指代分割旨在根據文字查詢來分割圖像或影片中的目標物件。儘管過去幾年間取得了顯著進展，現有研究通常假設用戶提供的查詢已經精確且清晰。然而，此假設在實際應用中並不成立。在真實場景中，期望所有用戶都詳細審視其視覺內容，並仔細確保其查詢具有獨特性且無歧義，這是不切實際的。當遇到此類情況時，現有的分割模型往往會隨意猜測用戶的偏好，常常導致不理想的結果。為了解決這一限制，我們提出了IC-Seg，這是一個新穎的智能體框架，能在分割之前透過多輪對話主動釐清用戶意圖。為了有效激發此能力，我們進一步引入了Hi-GRPO，這是一種新的分層優化策略，在軌跡、輪次和步驟層級注入密集且富含資訊的監督信號。此策略鼓勵高效釐清意圖，有效消除冗餘互動，並提升整體對話品質。在評估方面，我們建立了Ambi-RVOS，這是一個包含模糊用戶查詢的指代影片物件分割基準。大量實驗表明，IC-Seg不僅在解決模糊查詢方面大幅優於現有方法，而且在標準推理分割基準上仍保持最先進的性能。程式碼與資料將於 https://github.com/iSEE-Laboratory/IC-Seg 發布。

English

Referring segmentation aims to segment the target objects in images or videos based on the textual query. Despite remarkable progress over the past years, existing works always assume that the user-provided queries are already precise and clear. However, this assumption is impractical. In real-world scenarios, it is unrealistic to expect all users to thoroughly review their visual content and carefully ensure their queries are unique and unambiguous.
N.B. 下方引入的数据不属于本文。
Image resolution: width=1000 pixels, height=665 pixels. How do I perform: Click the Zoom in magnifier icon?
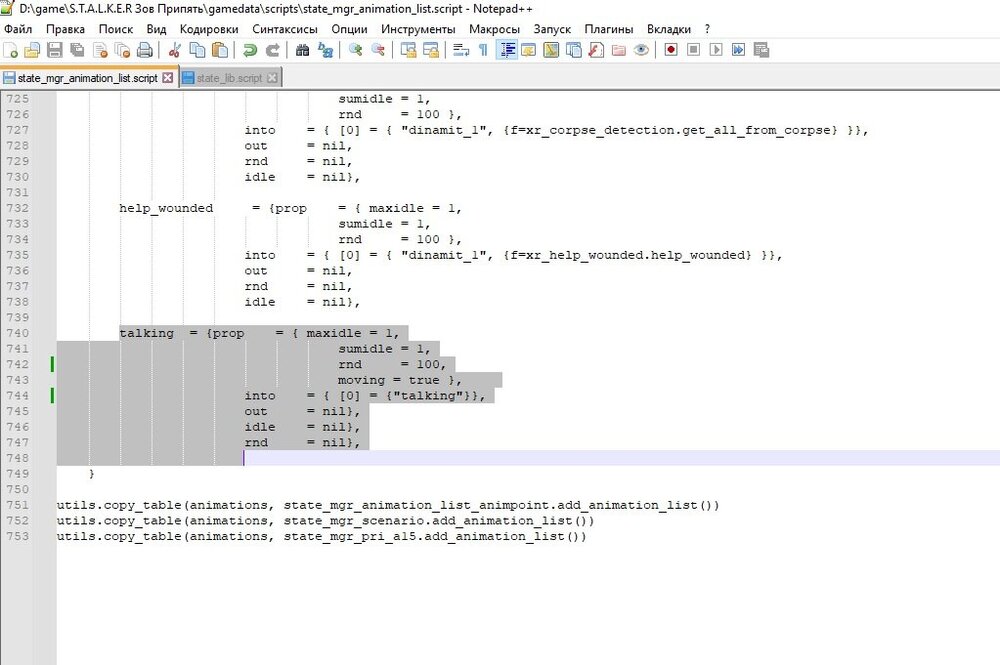(x=355, y=50)
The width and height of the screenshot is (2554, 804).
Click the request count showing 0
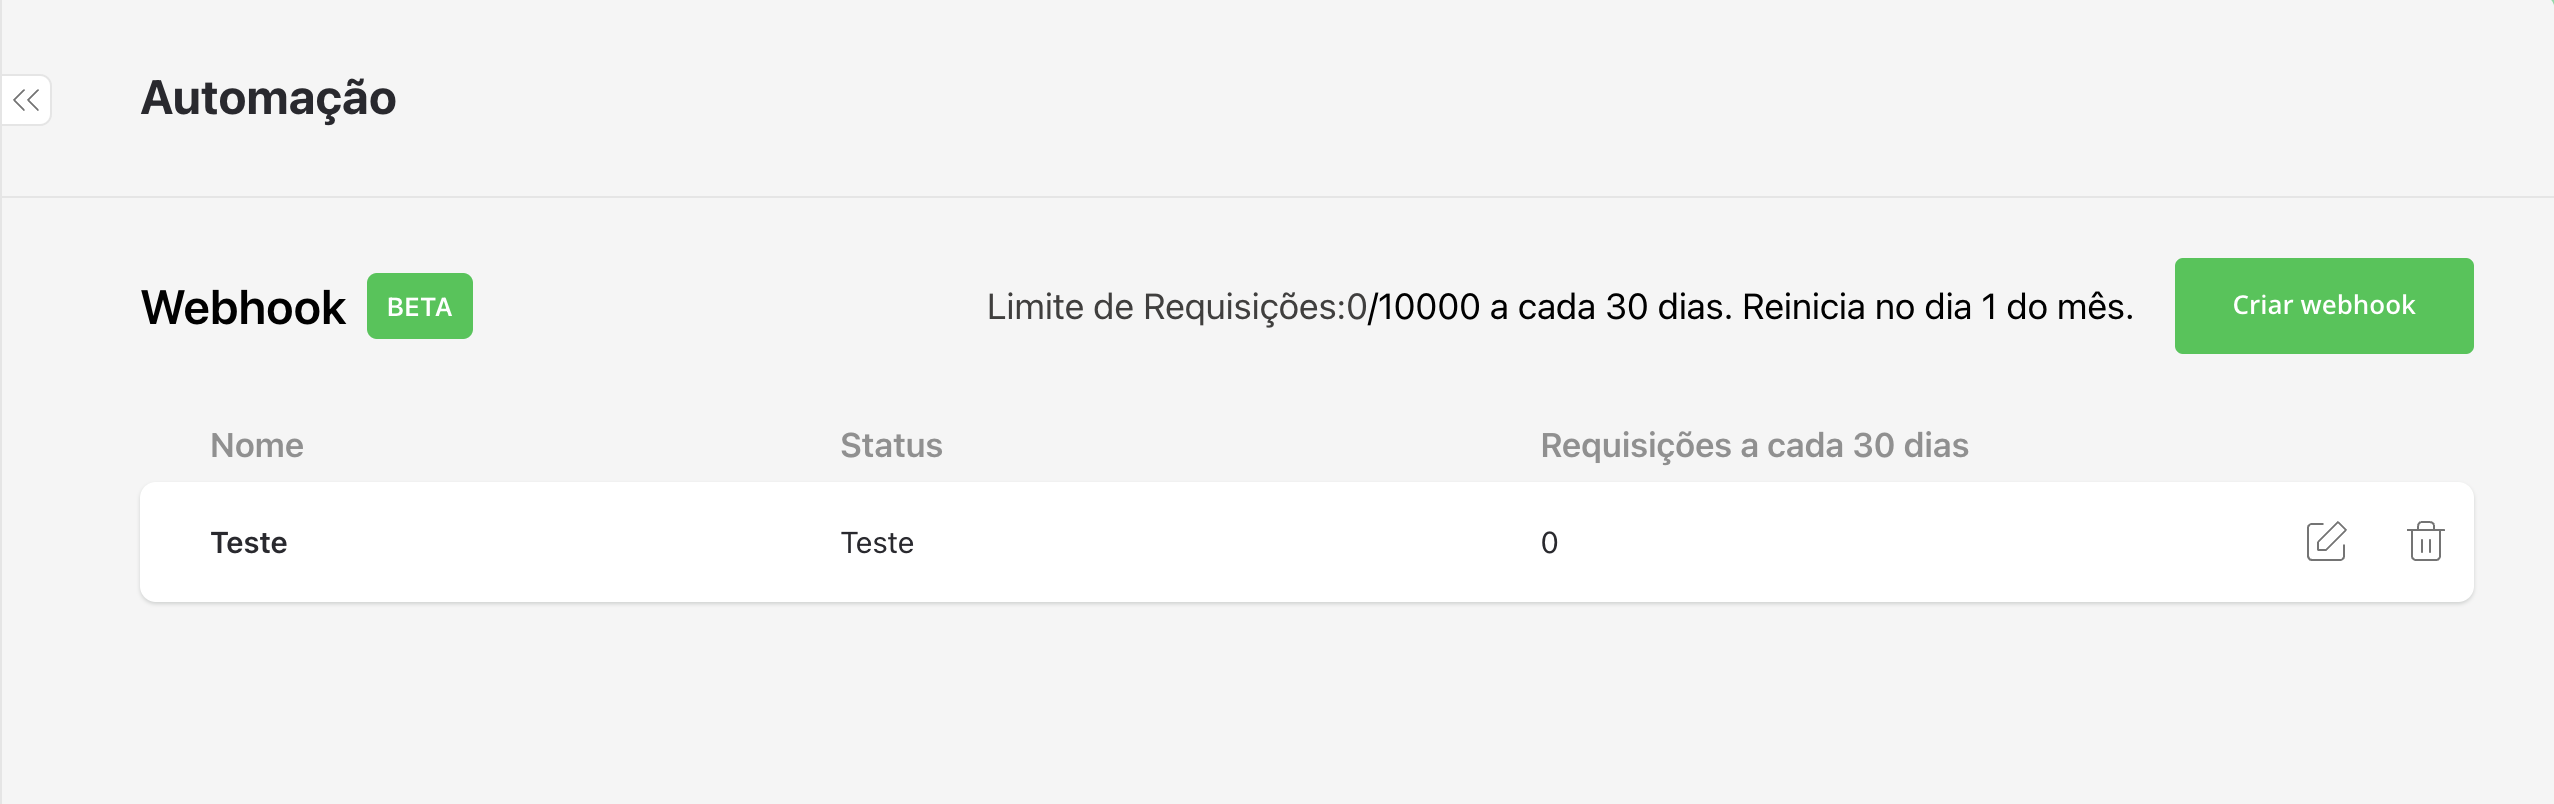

When encountering such cases, existing segmentation models tend to arbitrarily guess the user preferences, often resulting in undesired outcomes. To address this limitation, we propose IC-Seg, a novel agentic framework that proactively clarifies user intent through multi-turn conversation before segmentation. To effectively incentivize this capability, we further introduce Hi-GRPO, a new hierarchical optimization strategy that injects dense and informative supervision signals at the trajectory, turn, and step levels. This strategy encourages efficient intent clarification, effectively eliminating redundant interactions and improving overall dialogue quality. For evaluation, we establish Ambi-RVOS, a referring video object segmentation benchmark with ambiguous user queries. Extensive experiments demonstrate that IC-Seg not only outperforms existing methods by a large margin in resolving ambiguous queries, but also maintains state-of-the-art performance on standard reasoning segmentation benchmarks. Code and data will be released at https://github.com/iSEE-Laboratory/IC-Seg.